La comparación de los resultados que obtuvo el Indec del agregado de esos rubros con la canasta actual que fue 117,8% en 2024, con la nueva ponderación de la ENGHo 2017/18 hubiese arrojado, aproximadamente 123,5% -casi 6 puntos porcentuales más-, y en los primeros tres meses de 2025 fue similar: 8,6 por ciento.

Y si se toma el período entre extremos, de diciembre de 2019 a marzo de 2025, la brecha entre ambas mediciones fue de apenas 2,2%. Si valía $100.000 en 2019 ahora cuesta $453.400 con base 2004/05 y a $443.500 con la base 2017/18, que se prevé entrará en vigor en pocos meses. Una diferencia mínima, que podría ajustarse con los datos reales del desagregado de los 29 grandes subrubros, aunque se mantendría dentro de ese rango.
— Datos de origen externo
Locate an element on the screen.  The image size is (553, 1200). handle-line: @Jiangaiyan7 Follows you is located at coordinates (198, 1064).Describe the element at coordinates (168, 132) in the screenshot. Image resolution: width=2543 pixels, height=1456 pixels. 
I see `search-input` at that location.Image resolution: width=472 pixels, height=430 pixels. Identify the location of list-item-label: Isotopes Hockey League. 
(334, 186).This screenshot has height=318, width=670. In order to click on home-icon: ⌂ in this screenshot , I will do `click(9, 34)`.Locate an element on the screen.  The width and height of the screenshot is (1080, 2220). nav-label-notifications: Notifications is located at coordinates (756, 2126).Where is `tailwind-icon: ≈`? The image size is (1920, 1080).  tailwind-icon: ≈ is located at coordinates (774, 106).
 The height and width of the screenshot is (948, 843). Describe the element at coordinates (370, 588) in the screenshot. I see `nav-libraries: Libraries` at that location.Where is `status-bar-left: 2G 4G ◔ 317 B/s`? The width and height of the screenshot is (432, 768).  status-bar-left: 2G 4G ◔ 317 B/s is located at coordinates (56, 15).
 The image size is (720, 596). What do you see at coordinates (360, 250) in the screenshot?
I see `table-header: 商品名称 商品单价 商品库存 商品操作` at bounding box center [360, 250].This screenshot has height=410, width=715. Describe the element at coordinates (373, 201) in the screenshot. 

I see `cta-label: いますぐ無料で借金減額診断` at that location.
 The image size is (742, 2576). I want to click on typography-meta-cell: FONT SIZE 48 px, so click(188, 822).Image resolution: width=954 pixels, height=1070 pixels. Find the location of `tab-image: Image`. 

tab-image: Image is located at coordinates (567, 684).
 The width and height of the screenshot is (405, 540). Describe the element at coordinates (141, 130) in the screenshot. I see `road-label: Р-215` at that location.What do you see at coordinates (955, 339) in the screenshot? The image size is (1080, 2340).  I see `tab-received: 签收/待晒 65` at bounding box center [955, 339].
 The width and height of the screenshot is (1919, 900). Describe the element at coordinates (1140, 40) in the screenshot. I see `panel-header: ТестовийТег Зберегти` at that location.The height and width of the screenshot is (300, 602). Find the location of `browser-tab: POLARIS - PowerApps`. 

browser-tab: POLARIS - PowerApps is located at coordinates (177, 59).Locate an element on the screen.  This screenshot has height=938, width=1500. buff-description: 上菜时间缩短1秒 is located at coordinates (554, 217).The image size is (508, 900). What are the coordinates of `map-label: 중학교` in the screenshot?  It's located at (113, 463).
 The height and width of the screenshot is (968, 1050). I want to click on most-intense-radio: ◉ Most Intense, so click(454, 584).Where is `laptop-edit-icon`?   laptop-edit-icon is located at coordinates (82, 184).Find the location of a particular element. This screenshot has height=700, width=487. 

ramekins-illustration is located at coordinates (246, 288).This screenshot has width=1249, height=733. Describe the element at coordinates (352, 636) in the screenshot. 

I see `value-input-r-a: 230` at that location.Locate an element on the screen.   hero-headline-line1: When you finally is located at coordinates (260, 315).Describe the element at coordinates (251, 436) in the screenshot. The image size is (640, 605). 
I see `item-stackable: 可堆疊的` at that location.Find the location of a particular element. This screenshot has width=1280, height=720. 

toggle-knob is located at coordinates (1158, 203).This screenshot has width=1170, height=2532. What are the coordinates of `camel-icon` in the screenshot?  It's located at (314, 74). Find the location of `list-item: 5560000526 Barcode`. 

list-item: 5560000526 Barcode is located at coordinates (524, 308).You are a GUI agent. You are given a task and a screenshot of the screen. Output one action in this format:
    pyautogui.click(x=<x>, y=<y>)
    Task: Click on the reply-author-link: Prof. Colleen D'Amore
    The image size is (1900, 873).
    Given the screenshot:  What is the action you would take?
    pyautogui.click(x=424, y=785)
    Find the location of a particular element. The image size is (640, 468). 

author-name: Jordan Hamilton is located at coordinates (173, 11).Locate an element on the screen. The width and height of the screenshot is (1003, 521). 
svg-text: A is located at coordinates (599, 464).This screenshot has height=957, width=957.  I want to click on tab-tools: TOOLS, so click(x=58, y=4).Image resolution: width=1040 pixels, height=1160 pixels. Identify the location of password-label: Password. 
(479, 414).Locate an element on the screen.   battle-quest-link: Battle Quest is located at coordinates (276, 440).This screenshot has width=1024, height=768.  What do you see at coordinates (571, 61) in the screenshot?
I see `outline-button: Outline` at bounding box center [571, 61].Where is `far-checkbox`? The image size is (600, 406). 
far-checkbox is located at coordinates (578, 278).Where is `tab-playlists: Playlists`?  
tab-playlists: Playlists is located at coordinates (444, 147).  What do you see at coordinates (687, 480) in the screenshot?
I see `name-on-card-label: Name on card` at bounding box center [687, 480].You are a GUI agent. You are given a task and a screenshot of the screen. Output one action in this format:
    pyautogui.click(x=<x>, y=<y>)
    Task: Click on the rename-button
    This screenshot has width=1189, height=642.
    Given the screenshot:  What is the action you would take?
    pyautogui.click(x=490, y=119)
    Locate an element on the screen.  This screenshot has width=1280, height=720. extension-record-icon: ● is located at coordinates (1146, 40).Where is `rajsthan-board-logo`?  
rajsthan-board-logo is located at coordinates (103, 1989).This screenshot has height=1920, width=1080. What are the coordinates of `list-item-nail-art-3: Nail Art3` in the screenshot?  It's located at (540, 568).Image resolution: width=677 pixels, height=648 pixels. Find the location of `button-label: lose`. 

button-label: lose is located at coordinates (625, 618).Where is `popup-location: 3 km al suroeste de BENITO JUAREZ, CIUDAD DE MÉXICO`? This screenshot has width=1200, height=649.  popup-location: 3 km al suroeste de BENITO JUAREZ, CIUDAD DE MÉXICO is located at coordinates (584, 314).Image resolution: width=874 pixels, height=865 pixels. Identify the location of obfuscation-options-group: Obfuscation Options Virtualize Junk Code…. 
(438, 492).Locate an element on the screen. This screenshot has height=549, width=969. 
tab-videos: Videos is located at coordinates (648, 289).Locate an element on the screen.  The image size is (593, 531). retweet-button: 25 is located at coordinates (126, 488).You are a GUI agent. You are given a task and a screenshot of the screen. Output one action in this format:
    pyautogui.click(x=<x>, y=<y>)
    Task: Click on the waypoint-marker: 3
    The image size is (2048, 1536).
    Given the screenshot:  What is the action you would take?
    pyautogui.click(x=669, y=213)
El nuevo IPC incorpora mejoras metodológicas y un mayor alcance estadístico: pasará de relevar 320.000 precios mensuales a 500.000, y de 16.700 a 24.000 informantes en todo el país. Esta ampliación permitirá capturar con mayor precisión las variaciones de precios y los cambios en el consumo, en un contexto de volatilidad como el actual, marcado por la suba del dólar oficial y la desactivación del cepo cambiario.
El nuevo IPC incorpora mejoras metodológicas y un mayor alcance estadístico: pasará de relevar 320.000 precios mensuales a 500.000, y de 16.700 a 24.000 informantes en todo el país
La implementación del nuevo índice aún no tiene fecha definida. Si bien los desarrollos técnicos finalizaron en marzo de 2025, la decisión política para avanzar depende de la aprobación formal del Ministerio de Economía.
Desde el Indec, su director Marco Lavagna había anticipado en septiembre de 2024 que el nuevo IPC estaba en su etapa final de pruebas.
Conclusión
El atraso en la actualización de la canasta del IPC y el efecto de los precios administrados distorsionaron durante años la medición de la inflación. El recálculo con datos más actuales muestra que, dependiendo del contexto y del año base que se determine sobre la base del promedio de los 12 meses previos -siempre fue así-, el índice pudo subestimar o sobrestimar la evolución de los precios.

La decisión de aplicar el nuevo IPC queda ahora en manos del Poder Ejecutivo, en un momento en que la credibilidad de las estadísticas oficiales vuelve a estar en debate.
Sin embargo, como resultado de la nueva base de gasto de los hogares -que ya tiene más de seis años-, y el efecto de algunos cambios derivados de los movimiento migratorios dentro de las fronteras que generó la crisis sanitaria de 2020, así como también de la aceleración de los cambios tecnológicos, es muy probable que se haya modificado en términos reales el valor de la canasta de consumo medio, y la participación de cada componente, aunque no necesariamente la variación mensual del índice general.